Your web developer should be a self-starter, and ought not to count on you reminding them that the project is behind schedule. If you are using a company to make your website, make certain that there is a project supervisor involved, that will provide weekly status meetings and who is pro-active in resolving issues that will influence the timeline of this project and the website launch date.


When many individuals and businesses provide website design solutions with a high degree of experience, the number of professionalism changes from individual to individual and company to company.

When first calling a potential website designer, start looking for signals of the professionalism-or absence of professionalism. If you phone them, do you receive a call back promptly? Does the programmer or business keep regular office hours? When you send an email, is it answered promptly, and therefore are the answers professional?

It’s almost always best to try and prevent working with a less than professional company, but assessing someone before you’ve got an opportunity to start working with them can be difficult. From the first contact, you make along with your vendor, be on the lookout for signs that somebody may be less than a specialist.

Working with an individual or a business that is not professional will only result in frustration on your part because the project moves together or grinds to a stop. But working with somebody who knows the business world and worth your time, returns your calls and emails promptly and professionally, will make the project experience much more pleasant.

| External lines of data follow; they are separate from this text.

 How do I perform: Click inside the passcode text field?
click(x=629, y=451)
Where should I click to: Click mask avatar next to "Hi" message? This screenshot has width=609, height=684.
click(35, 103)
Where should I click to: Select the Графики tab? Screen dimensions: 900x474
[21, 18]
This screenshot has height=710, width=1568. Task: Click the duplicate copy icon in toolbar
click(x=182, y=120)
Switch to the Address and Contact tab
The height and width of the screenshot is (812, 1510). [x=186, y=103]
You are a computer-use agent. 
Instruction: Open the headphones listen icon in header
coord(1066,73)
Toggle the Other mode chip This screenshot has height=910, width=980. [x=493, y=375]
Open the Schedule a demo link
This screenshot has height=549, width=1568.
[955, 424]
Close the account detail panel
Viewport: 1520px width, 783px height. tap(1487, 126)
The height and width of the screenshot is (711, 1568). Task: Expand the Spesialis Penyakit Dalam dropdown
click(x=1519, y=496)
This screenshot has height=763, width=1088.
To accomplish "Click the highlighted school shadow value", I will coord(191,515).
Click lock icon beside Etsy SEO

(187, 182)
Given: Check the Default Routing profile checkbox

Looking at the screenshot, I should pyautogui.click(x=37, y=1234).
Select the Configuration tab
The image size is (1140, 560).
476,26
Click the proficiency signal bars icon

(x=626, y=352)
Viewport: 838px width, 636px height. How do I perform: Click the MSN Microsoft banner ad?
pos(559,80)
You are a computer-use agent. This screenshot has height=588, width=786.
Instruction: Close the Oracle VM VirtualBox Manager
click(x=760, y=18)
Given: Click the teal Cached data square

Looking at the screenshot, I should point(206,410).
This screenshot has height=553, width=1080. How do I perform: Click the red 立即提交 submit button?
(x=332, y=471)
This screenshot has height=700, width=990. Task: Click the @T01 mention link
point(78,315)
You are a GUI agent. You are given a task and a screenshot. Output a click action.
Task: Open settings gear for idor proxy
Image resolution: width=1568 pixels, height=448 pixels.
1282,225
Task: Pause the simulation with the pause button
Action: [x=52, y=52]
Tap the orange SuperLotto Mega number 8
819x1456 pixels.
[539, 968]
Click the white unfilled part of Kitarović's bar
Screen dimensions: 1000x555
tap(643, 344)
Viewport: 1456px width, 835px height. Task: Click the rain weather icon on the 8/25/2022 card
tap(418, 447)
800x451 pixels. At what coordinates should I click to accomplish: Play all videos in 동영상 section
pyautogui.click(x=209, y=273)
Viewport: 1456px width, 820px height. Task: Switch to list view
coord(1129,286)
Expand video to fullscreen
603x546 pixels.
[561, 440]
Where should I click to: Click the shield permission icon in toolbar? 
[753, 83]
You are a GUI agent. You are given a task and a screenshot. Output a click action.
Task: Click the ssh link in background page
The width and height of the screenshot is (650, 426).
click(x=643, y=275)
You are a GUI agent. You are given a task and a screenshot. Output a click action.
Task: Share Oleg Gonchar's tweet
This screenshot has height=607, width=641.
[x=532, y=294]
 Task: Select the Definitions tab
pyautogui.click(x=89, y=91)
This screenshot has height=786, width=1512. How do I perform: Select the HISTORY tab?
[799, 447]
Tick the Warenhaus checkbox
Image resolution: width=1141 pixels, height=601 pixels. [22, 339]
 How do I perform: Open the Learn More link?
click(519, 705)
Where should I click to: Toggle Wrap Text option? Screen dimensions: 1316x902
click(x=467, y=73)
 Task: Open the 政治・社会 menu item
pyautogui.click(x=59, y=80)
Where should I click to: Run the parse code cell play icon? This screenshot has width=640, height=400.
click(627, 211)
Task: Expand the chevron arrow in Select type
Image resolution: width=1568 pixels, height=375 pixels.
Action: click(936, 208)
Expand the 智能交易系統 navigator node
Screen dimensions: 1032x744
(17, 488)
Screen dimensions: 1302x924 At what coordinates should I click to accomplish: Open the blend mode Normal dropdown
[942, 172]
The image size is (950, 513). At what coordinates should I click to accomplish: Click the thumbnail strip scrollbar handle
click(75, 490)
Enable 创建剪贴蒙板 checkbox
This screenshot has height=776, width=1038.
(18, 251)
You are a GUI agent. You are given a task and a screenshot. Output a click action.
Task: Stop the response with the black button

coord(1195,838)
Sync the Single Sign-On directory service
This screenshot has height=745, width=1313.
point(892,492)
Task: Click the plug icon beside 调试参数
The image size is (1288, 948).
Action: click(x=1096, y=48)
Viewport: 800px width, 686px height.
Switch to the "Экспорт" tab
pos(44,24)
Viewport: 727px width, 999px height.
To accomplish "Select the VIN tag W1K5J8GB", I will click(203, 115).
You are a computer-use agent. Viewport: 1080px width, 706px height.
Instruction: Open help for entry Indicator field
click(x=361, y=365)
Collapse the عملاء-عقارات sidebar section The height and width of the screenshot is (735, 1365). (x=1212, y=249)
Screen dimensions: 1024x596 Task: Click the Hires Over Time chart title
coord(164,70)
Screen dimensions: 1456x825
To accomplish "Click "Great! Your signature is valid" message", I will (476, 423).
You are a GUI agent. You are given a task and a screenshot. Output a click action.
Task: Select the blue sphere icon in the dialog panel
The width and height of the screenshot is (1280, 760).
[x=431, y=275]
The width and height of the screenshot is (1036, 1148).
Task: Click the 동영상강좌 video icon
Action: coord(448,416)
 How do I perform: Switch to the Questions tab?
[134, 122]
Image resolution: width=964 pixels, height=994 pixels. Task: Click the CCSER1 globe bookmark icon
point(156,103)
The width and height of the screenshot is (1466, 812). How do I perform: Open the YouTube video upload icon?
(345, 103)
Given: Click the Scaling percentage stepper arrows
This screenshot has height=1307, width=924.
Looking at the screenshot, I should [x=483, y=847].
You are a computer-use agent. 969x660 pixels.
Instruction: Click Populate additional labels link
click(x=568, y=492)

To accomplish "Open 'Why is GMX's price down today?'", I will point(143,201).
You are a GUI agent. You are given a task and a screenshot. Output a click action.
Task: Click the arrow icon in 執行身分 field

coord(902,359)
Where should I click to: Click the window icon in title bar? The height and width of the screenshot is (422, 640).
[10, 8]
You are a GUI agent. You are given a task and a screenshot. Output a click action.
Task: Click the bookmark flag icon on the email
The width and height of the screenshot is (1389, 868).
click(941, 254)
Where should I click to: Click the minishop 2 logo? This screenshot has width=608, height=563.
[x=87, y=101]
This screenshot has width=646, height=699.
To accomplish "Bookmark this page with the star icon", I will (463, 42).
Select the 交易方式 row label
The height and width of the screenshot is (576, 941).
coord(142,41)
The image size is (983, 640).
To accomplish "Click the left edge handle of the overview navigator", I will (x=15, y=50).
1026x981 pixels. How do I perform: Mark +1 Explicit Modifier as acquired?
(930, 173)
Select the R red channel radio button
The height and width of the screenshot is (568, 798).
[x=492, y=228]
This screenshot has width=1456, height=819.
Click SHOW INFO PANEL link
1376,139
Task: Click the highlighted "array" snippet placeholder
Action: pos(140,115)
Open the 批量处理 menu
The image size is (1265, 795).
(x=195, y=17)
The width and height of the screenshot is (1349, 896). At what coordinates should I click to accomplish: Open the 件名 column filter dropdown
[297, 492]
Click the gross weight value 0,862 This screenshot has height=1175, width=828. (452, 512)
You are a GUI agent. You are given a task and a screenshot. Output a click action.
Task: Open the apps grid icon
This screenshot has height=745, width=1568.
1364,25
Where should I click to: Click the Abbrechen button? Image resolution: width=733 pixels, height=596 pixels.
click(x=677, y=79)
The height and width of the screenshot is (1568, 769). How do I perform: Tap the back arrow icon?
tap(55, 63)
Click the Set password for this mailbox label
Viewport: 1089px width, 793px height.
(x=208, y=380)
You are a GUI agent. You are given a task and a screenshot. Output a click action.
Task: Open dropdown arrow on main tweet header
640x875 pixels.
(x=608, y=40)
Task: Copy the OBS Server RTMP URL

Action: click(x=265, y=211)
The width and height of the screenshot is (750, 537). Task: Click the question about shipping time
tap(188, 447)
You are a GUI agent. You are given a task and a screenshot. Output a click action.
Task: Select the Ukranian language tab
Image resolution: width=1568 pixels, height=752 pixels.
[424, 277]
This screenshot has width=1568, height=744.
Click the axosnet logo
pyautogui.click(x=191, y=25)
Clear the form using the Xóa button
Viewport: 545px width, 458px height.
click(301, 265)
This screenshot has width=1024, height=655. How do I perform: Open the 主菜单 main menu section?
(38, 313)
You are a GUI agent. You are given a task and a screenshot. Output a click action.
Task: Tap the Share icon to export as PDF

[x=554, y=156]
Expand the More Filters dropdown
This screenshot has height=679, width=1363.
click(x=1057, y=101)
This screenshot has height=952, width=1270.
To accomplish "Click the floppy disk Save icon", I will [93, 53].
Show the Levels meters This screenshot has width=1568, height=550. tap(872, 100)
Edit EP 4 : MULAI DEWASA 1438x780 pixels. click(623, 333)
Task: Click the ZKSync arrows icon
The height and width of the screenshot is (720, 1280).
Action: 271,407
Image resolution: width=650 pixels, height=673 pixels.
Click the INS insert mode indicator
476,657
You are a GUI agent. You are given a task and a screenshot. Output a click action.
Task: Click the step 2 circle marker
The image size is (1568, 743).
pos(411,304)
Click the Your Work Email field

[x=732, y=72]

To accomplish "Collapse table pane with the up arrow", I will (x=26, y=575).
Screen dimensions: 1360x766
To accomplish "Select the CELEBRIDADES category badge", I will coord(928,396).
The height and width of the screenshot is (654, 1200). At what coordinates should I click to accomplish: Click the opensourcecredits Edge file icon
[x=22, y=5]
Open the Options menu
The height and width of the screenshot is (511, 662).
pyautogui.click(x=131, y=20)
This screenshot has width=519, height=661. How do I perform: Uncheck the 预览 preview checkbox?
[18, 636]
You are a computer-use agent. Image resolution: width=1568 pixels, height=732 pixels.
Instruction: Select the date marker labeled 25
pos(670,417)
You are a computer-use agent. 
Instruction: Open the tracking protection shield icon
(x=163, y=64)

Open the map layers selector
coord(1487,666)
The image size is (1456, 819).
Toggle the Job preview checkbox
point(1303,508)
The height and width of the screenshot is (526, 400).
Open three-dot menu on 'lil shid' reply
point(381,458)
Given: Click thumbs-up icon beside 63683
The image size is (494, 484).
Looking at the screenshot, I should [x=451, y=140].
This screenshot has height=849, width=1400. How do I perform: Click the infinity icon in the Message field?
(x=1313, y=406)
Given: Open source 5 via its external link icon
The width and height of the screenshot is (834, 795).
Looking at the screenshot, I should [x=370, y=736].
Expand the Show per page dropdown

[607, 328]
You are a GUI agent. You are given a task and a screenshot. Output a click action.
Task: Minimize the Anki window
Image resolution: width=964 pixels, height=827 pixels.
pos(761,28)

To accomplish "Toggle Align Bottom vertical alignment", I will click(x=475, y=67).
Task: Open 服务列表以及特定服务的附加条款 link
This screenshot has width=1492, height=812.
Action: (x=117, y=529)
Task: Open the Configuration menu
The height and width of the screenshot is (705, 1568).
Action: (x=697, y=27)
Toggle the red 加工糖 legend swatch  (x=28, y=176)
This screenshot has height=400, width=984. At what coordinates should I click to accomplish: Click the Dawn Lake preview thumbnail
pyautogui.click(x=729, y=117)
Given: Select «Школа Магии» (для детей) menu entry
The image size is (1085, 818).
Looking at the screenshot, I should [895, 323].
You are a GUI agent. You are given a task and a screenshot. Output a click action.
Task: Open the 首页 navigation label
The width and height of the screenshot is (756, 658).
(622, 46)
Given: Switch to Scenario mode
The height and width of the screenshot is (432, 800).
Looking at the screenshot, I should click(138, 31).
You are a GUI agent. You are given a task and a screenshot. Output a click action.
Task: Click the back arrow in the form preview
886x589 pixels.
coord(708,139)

For more details, read Cornerstone Digital.

Five Strategies for Finding a Wonderful Web Designer

1) Obtain referrals.

If you have business associates or if you understand business owners who have good websites, inquire who supplied their website expertise and if they would recommend a developer or business to you.

2) Review portfolios or illustration websites.

Have potential designers you’re considering to show you their work and to help you through a couple of website jobs, explaining their development process in detail.

3) Ask questions.

Interview your prospective site designer, just as you want when interviewing someone to work for you. When it might be a short-term mission, it’s nevertheless a significant project and both the time and money are at stake.

4) Obtain a comprehensive proposal.

Before starting your job, be certain that you find a detailed written proposal by your source. A written proposal will detail the technical approach to be used, all work to be provided from the website vendor, all project expenses, and assumptions.

Make sure the proposal details all the job needs and spells out how extra labor will be defined and approved. Make sure that the proposal clearly details the responsibilities of both parties therefore there is no finger-pointing if there are job delays.

5) Check seller references.

Before signing a suggestion or giving anyone a go-ahead in your job, make sure you have references for both people or the business you’re thinking about using for your project.